◆ **ABOUT THIS EXERCISE**
Look below for the line that contains "Screen dimensions: 392x326", then quote it and all the lines after it, exactly, with the pictures left out.

DATA TO PROCESS Block Start

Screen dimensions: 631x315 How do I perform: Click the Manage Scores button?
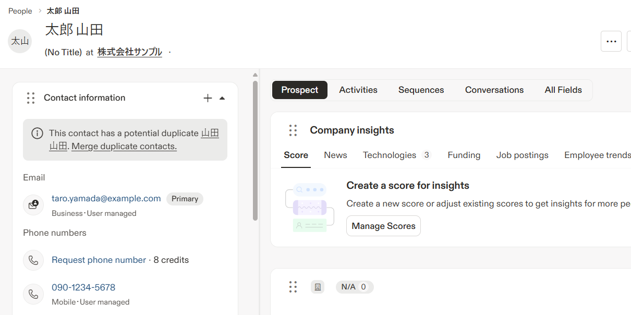383,226
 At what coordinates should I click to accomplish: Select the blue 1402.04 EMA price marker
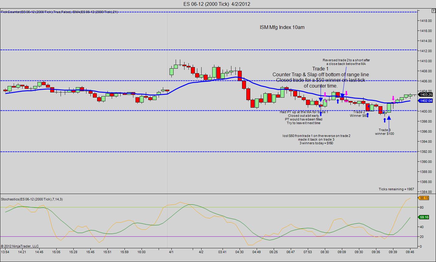pos(426,101)
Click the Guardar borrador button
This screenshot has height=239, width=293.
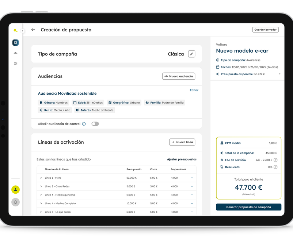266,30
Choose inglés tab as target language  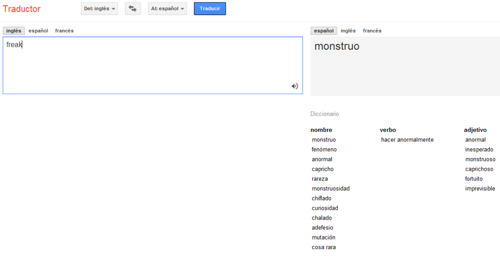(x=348, y=31)
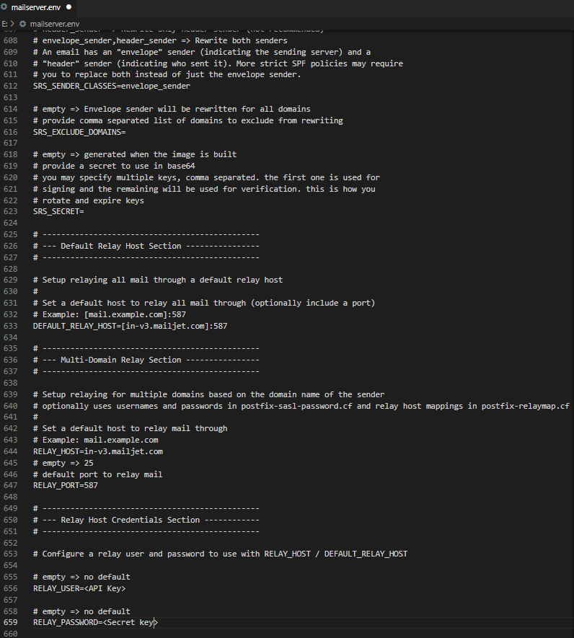Click the breadcrumb chevron separator after E:

click(13, 24)
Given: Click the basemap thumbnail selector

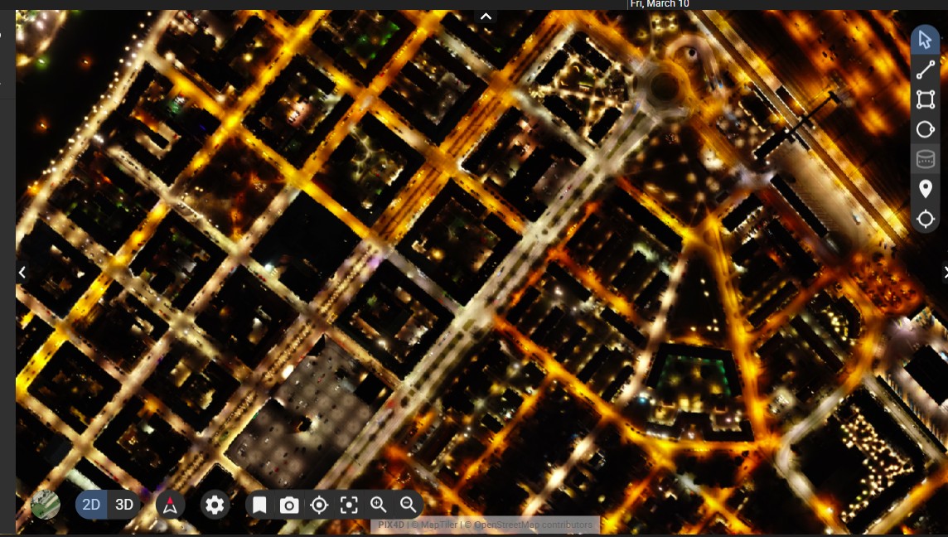Looking at the screenshot, I should pos(46,505).

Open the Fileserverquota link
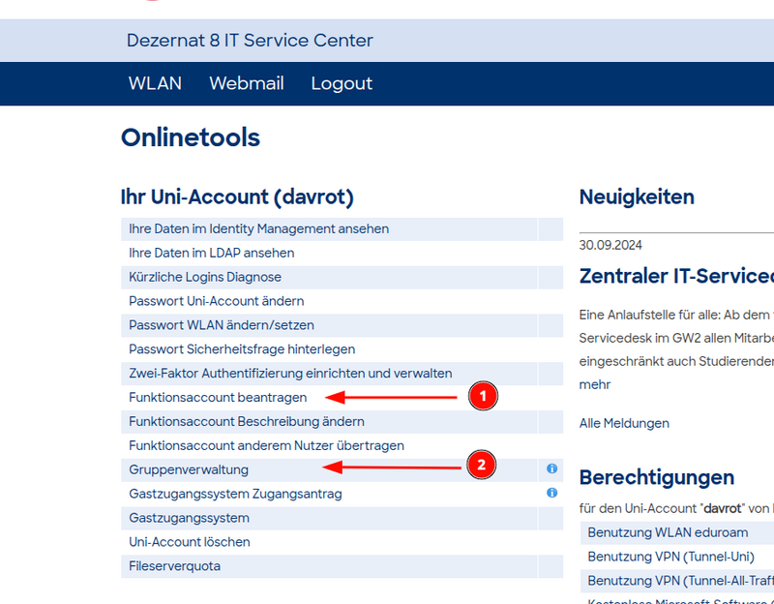coord(173,565)
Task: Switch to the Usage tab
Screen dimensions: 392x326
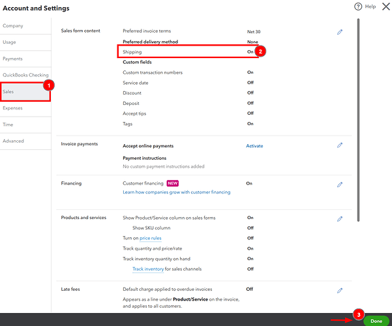Action: [x=11, y=42]
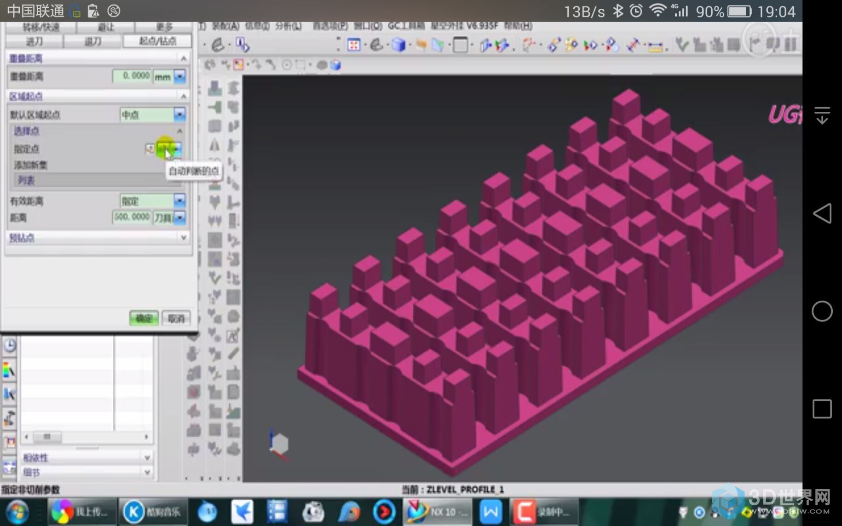Switch to the 退刀 tab
Viewport: 842px width, 526px height.
click(92, 41)
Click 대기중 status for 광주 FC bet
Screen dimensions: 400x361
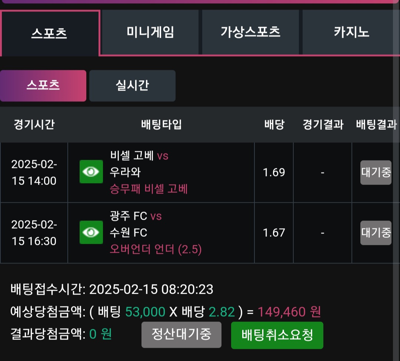(x=376, y=233)
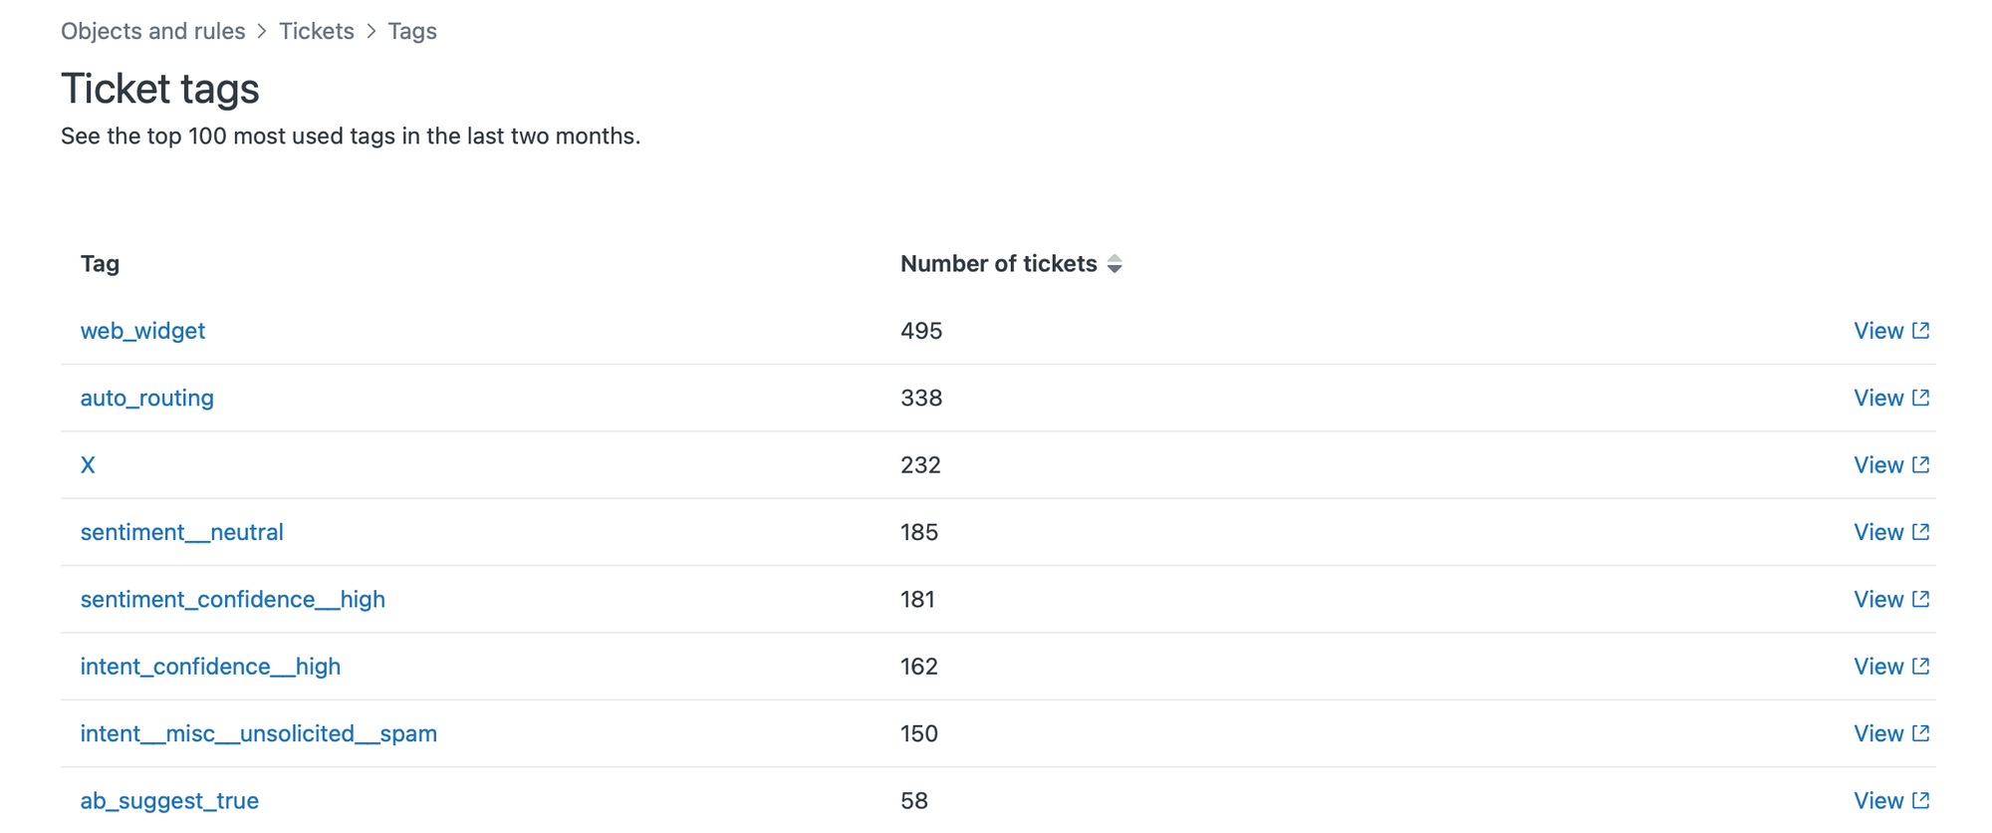This screenshot has width=1992, height=833.
Task: Open intent_confidence__high tag link
Action: [210, 666]
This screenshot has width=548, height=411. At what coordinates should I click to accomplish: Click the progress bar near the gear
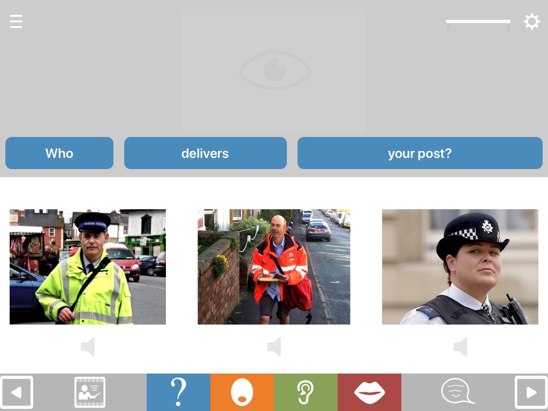point(478,21)
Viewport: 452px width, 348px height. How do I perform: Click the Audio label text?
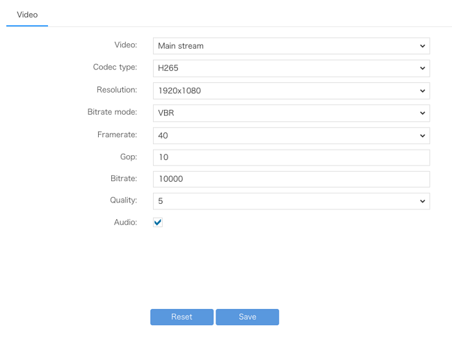(125, 222)
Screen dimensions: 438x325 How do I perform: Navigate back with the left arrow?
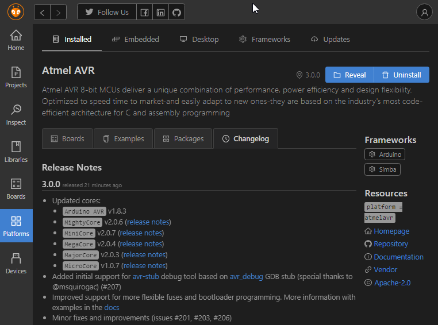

DATA TO PROCESS Block End

◆ **SOLUTION**
Screen dimensions: 392x326
Action: [x=11, y=42]
Switch to the 退刀 tab
Viewport: 842px width, 526px height.
click(92, 41)
Click 대기중 status for 광주 FC bet
Screen dimensions: 400x361
(x=376, y=233)
This screenshot has width=1992, height=833.
Task: Open intent_confidence__high tag link
Action: [210, 666]
This screenshot has width=548, height=411. At what coordinates should I click to accomplish: Click the progress bar near the gear
point(478,21)
Viewport: 452px width, 348px height. How do I perform: Click the Audio label text?
(125, 222)
Screen dimensions: 438x325 How do I perform: Navigate back with the left arrow?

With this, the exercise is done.